Married to the rebrand campaign, however, is a fresh Formula One sponsorship slot that’ll see the B2B brand become part of the motorsport’s growing presence in the U.S., a key market for PwC. From this week, the brand will be F1’s Official Consulting Partner, a move that gets its name in front of motorsports fans and includes a raft of hospitality benefits over the course of the racing season.
There are emotional reasons for that alignment — PwC wants to borrow F1’s association with speed and technology, according to Kristin McHugh, CMO of the U.S. and Mexico.
“PwC is built to move fast, think ahead, [and] deliver quality results in a world that is constantly changing … [that’s] very connected to Formula One and what they are doing day in and day out,” she told Digiday.
There are harder-nosed reasons, too. Formula One has expanded significantly in recent years, with TV viewerships averaging well over 1 million each race. Over 3 million viewers caught the 2024 Miami Grand Prix on ABC, a record for the sport in the U.S., and a milestone that marked the formerly niche sport’s rise to similar levels of viewership as NASCAR.
In support of the rebrand, PwC’s running paid media spend on digital out-of-home in the U.S., including airports, ride share companies and public transportation in key cities. It’s also running ads on CTV platforms, Netflix, Hulu and linear TV, including Formula One, NBA and NHL coverage — the idea being to reach PwC’s B2B target audience outside their working hours — over the next 18 months.
“We are focused on delivering where our clients are,” McHugh added. She declined to share the campaign’s budget, or the cost of the Formula One partnership.
The campaign’s timing highlights one of the biggest dilemmas currently facing marketers. Few want to commit to big brand activity during a time of economic uncertainty and waning consumer confidence. B2B marketers might not have to worry too much about the latter, but they’re not immune to a sense of caution influencing decision-making.
“We’re seeing clients pull back on larger, integrated work,” said Anne-Marie Rosser, CEO of VSA Partners, an agency that works with B2B clients like IBM and McAfee.
As during past times of economic uncertainty, there are opportunities for the brands that continue communicating to consumers. That’s doubly true for a firm like PwC that lives and dies on the expertise it supplies to corporate clients; few events sharpen the desire for business advice like a trade war. (The same pressure, it could be argued, raises the imperative to shore up a brand.)
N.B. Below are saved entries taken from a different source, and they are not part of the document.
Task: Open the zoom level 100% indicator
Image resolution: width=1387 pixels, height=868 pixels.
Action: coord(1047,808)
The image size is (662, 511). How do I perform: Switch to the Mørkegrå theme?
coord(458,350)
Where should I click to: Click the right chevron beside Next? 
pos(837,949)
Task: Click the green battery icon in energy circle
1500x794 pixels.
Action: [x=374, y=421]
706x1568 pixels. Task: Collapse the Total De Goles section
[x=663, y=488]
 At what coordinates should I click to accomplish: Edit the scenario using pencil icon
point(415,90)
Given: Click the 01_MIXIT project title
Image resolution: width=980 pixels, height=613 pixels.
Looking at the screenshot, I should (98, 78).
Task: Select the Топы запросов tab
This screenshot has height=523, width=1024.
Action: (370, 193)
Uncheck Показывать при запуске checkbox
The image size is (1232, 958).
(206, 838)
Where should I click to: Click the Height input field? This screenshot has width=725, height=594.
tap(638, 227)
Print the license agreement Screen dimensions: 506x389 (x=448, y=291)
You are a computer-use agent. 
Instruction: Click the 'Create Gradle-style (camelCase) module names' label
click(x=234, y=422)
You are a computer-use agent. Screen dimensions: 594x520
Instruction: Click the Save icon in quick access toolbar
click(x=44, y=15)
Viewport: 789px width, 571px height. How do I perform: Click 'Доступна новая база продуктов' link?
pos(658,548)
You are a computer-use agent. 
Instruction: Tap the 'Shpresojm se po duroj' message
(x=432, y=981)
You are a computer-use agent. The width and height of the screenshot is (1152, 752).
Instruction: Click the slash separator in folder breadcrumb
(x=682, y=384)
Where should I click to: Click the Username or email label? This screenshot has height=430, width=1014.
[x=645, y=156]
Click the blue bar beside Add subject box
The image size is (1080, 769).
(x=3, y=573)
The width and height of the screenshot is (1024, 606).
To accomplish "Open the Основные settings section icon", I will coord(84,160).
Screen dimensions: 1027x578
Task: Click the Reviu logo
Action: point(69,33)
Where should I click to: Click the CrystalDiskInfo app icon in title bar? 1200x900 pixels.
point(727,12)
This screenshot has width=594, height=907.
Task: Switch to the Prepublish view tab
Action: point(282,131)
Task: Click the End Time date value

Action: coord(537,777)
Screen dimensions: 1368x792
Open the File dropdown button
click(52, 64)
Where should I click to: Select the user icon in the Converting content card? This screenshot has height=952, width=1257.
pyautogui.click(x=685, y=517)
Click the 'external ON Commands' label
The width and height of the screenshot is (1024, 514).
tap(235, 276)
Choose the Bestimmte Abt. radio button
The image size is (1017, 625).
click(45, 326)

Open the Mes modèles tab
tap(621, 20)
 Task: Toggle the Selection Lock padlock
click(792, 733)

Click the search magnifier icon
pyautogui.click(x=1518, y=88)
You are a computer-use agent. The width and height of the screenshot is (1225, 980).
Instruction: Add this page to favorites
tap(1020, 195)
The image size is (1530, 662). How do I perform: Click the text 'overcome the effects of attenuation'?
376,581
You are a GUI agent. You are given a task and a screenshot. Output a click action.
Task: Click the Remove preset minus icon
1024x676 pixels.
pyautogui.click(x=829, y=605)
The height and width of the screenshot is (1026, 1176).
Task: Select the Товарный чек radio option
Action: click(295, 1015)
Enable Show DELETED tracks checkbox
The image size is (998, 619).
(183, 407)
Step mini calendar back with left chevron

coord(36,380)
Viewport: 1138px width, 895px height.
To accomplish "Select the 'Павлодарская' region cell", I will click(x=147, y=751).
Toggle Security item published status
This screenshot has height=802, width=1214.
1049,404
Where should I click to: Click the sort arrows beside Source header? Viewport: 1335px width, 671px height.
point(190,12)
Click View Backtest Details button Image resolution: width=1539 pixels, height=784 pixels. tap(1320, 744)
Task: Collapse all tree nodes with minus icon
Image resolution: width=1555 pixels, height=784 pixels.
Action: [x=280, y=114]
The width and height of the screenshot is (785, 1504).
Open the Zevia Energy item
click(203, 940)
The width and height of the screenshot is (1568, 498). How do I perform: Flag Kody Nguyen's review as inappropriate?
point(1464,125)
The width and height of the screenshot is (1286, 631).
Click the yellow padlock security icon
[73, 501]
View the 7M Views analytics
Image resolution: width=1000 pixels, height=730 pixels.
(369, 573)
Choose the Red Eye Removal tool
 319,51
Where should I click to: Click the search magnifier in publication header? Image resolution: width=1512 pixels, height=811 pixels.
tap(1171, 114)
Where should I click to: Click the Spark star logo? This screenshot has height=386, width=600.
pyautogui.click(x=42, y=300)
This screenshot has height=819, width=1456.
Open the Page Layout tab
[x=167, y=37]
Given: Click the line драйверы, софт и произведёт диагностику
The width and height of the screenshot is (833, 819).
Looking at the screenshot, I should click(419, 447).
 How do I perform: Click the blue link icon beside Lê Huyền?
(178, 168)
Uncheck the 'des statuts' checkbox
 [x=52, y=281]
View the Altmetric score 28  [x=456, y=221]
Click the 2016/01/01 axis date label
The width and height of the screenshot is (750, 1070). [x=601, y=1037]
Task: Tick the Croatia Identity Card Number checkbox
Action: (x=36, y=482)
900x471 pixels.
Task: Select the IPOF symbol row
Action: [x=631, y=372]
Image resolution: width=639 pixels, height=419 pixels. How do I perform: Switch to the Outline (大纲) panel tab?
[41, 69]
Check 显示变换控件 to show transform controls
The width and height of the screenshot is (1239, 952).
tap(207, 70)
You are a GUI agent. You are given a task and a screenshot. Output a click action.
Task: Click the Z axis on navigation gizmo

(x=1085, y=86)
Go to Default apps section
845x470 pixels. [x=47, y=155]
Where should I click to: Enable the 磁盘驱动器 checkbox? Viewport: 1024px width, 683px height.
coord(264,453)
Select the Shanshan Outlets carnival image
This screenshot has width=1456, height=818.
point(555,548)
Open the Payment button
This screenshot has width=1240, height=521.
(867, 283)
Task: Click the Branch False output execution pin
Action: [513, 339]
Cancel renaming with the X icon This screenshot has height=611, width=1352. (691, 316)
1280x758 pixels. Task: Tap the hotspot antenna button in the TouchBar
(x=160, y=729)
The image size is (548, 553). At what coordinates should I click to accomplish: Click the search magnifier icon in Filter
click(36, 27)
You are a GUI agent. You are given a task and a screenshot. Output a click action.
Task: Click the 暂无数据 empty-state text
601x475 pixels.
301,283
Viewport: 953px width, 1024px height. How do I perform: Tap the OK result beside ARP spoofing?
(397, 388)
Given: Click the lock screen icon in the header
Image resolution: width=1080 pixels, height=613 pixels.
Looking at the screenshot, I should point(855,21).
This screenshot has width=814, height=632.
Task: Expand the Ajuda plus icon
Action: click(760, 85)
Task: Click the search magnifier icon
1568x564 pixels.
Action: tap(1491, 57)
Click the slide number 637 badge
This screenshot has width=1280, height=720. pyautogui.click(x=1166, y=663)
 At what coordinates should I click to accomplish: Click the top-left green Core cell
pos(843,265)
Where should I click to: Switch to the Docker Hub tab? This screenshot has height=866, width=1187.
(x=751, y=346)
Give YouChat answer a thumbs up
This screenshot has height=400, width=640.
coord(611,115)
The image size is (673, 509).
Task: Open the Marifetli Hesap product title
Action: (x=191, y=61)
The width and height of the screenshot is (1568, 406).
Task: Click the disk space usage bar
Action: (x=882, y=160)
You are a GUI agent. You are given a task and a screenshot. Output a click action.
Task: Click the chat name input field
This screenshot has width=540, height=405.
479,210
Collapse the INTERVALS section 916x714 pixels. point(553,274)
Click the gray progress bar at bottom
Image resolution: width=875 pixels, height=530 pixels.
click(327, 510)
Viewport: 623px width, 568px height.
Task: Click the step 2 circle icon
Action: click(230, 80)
McHugh said it was the “right time” to refresh the brand after 15 years. “It is our focus to help our clients unlock new value and maintain a competitive edge in this ever-changing business landscape,” she said.
In that context, Rosser noted that paid media running against live sports and sports sponsorships represent “a safe harbor.” For a brand like PwC, F1 is particularly so — the sport’s long had B2B partners like Cisco, Shell and Amazon Web Services under its umbrella, even as consumer brands have sought to join the grid.
PwC’s move teases a key media trend emerging ahead of the summer months and the upcoming TV upfronts season, during which sports are expected to draw an outsized focus. NBCU, for example, will be shopping the Super Bowl, the NBA All-Star Game and the Winter Olympics.
Sure, tariffs and other economic worries mean that decisions to unlock big budgets for linear TV will likely be more drawn-out than usual.
But live sports coverage can as good as guarantee audiences at a time when marketers are grasping for any assurances available. As such, spending on sports is expected to hold steady, even as advance investment on ads running against broadcasters’ other fare gets squeezed.
So, while PwC’s McHugh might be one of the few CMOs happily pushing ahead with a brand awareness campaign right now, the company’s unlikely to be the only one looking to the sporting world for an assist over coming months.